Deux mois après
le sommet de Charm El-Cheikh (Egypte), le
13 octobre, au cours duquel Donald Trump a annoncé une « paix
durable » au Proche-Orient, le doute s’installe et pour de bonnes
raisons. Le plan vanté par le président des Etats-Unis est en effet encalminé
depuis la libération des derniers otages israéliens qui y étaient retenus et
l’arrêt des bombardements massifs qui ont anéanti Gaza.
L’armée
israélienne continue d’occuper la moitié d’un étroit territoire transformé en
champ de ruines, où plus de 2 millions de Palestiniens survivent à
grand-peine dans des conditions indignes. La bande de terre, à laquelle Israël
interdit toujours l’accès libre à la presse, continue de monopoliser
l’attention, au point de faire écran face à la terreur à bas bruit imposée en
Cisjordanie par les colons israéliens extrémistes qui y sévissent, comme par
une armée d’occupation en pleine dérive.
Le constat
minutieusement dressé est implacable. Jamais le plus grand territoire
palestinien n’a expérimenté un tel niveau de violence de la part d’Israël,
enterré autant de morts, recensé autant de blessés, de prisonniers, souvent
soumis aux mauvais traitements, et de destructions. L’attitude de l’armée, face
aux exactions toujours plus nombreuses et toujours plus sanglantes des colons,
traduit le poids grandissant des sionistes religieux parmi les officiers, dont
une partie ont été formés dans des préparations militaires implantées au cœur
de la Cisjordanie. En parallèle, la colonisation, qui tronçonne toujours plus
ce territoire et transforme chaque déplacement en enfer pour les Palestiniens,
progresse inexorablement. L’Autorité palestinienne, réduite au rang de
supplétive de l’armée d’occupation, achève de s’y discréditer.
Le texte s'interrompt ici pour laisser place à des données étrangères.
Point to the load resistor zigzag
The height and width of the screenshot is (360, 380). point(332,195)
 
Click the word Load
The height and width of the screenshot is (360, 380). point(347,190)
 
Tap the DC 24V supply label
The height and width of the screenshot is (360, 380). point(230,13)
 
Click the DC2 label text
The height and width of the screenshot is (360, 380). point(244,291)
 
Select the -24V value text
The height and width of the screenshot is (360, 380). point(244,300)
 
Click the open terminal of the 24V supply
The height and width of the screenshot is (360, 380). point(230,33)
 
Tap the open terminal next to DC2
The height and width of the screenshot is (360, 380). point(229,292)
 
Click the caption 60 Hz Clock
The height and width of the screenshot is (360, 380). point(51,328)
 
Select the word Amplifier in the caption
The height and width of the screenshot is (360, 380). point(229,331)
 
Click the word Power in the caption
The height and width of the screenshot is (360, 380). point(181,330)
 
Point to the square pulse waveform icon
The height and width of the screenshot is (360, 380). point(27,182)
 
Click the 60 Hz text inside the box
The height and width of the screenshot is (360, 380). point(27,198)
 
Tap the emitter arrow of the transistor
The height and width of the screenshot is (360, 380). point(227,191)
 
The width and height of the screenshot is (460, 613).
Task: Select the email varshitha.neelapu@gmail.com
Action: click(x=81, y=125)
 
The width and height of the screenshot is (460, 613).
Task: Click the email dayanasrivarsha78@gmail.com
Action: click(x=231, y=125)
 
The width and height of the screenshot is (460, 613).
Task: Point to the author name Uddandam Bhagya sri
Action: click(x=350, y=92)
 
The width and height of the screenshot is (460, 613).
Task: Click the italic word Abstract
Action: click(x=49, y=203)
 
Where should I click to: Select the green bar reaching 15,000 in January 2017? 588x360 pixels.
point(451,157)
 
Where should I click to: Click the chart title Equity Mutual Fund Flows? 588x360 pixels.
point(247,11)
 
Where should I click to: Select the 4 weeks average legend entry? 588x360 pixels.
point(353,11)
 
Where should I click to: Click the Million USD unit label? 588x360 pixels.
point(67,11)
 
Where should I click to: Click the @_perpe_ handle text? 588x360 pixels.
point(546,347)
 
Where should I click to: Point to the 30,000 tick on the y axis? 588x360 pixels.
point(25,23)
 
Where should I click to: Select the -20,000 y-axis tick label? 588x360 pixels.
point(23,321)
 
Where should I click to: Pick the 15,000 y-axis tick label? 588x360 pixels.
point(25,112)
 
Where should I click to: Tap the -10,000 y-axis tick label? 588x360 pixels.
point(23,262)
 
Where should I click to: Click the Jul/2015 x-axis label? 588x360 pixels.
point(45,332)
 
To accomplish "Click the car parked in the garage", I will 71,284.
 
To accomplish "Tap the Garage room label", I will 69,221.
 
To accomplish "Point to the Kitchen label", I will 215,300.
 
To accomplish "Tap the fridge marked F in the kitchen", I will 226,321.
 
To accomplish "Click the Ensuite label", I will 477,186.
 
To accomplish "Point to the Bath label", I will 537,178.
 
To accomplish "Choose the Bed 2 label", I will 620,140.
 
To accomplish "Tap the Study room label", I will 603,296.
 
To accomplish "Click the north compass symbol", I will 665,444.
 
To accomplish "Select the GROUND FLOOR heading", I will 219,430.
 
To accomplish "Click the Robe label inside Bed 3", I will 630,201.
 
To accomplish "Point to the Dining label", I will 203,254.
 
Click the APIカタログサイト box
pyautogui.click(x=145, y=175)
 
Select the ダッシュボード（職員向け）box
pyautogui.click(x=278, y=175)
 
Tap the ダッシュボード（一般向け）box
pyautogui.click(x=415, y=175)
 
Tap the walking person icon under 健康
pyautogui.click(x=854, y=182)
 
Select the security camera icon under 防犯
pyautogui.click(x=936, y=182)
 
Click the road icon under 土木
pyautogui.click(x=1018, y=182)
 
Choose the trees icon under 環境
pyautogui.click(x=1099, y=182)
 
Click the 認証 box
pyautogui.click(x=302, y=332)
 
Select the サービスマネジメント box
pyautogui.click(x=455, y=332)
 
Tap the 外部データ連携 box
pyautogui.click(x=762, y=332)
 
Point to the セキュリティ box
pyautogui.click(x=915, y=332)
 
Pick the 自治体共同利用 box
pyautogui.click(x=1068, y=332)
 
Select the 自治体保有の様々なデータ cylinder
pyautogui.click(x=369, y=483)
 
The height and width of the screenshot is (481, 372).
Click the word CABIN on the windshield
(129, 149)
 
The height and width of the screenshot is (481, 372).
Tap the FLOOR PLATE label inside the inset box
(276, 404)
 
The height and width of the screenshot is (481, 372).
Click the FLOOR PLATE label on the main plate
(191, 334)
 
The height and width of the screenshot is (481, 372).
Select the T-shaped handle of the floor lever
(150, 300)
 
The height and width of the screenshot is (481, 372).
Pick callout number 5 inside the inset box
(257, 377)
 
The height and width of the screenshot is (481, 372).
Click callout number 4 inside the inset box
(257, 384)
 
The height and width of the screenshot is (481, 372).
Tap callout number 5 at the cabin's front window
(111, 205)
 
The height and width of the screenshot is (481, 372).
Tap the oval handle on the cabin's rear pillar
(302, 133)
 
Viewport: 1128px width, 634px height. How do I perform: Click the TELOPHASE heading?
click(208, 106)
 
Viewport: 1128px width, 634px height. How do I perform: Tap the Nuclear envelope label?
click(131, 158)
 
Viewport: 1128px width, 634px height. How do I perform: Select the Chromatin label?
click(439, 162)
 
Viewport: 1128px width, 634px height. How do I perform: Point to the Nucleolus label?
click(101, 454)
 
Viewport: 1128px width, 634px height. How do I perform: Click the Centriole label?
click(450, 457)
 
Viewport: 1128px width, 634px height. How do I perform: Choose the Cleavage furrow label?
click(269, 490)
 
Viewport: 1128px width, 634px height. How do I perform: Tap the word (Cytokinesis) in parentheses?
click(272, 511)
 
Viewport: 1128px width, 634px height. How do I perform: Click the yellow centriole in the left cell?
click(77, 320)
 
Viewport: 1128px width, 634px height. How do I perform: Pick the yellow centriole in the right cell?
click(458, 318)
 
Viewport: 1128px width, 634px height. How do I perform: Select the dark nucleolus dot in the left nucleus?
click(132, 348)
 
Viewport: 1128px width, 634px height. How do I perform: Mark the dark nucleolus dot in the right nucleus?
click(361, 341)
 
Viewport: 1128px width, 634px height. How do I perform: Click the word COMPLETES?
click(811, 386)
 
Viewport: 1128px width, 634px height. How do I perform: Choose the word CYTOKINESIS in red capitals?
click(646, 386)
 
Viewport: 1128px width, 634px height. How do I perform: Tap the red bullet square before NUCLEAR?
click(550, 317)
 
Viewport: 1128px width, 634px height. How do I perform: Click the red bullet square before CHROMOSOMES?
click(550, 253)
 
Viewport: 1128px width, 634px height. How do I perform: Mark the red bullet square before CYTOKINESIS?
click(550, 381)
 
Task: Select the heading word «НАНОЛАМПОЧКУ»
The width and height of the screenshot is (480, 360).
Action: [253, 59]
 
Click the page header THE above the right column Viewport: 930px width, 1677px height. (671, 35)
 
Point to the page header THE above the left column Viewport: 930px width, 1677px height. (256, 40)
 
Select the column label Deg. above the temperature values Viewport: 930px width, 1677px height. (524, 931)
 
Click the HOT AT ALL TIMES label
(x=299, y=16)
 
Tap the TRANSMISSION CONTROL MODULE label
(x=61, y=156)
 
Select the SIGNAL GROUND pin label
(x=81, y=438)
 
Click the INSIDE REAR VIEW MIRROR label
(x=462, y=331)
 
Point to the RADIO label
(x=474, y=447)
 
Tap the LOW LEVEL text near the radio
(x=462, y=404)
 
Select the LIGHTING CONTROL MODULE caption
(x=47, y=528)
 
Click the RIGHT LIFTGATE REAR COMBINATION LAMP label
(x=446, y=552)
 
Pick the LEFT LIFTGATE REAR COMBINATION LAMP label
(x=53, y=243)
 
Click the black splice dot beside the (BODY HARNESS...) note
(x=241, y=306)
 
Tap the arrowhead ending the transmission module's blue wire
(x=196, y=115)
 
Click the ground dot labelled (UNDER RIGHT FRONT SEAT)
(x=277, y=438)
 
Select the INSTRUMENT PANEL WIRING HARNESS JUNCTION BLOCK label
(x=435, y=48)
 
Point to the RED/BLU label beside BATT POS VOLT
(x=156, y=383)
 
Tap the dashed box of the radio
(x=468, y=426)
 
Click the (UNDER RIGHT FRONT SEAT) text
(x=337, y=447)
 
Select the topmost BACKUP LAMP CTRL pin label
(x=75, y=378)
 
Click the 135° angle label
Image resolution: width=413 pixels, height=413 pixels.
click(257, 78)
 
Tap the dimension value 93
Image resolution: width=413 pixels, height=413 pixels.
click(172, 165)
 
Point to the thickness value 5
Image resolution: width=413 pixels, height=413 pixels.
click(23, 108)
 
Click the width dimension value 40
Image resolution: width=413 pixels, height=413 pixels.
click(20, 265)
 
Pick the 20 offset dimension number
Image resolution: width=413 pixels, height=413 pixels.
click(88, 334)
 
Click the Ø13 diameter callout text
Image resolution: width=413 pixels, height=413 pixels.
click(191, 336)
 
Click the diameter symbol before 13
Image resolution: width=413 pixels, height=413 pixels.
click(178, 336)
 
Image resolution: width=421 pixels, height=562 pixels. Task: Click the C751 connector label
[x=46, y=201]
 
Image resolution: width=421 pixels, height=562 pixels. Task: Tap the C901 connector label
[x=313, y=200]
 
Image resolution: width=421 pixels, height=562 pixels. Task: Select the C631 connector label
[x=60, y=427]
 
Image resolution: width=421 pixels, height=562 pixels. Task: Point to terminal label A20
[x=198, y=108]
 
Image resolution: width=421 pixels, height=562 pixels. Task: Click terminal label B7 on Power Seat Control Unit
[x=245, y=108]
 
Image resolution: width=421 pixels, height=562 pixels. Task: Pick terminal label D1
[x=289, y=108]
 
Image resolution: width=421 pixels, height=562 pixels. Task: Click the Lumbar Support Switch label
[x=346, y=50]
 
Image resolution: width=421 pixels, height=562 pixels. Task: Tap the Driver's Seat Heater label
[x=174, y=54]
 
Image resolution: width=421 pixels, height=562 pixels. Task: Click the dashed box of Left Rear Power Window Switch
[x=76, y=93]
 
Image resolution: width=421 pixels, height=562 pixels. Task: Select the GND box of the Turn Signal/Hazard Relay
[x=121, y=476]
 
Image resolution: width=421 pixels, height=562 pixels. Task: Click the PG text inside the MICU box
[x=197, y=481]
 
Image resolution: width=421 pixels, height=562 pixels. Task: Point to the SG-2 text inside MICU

Cette inflexion remonte à avant les massacres du
7-Octobre perpétrés près de Gaza par les miliciens du Hamas, que l’organisation de défense des droits humains Amnesty
International a qualifiés pour la première fois de « crimes contre
l’humanité », jeudi 11 décembre. Elle a suivi
l’arrivée, au sein de la coalition formée par Benyamin Nétanyahou, il y a trois
ans, de deux partis d’extrême droite, suprémacistes et racistes. Leur objectif
assumé est l’annexion de la Cisjordanie, voire le « transfert »,
c’est-à-dire, en droit humanitaire international, la déportation des
Palestiniens qui y vivent. Mais cette politique de la terreur est également
assumée par l’ensemble de la coalition au pouvoir. Et elle ne suscite guère de
protestations de la part des partis qui se disent opposés à Benyamin
Nétanyahou, alors que l’opinion publique israélienne, une fois de plus, regarde
ailleurs.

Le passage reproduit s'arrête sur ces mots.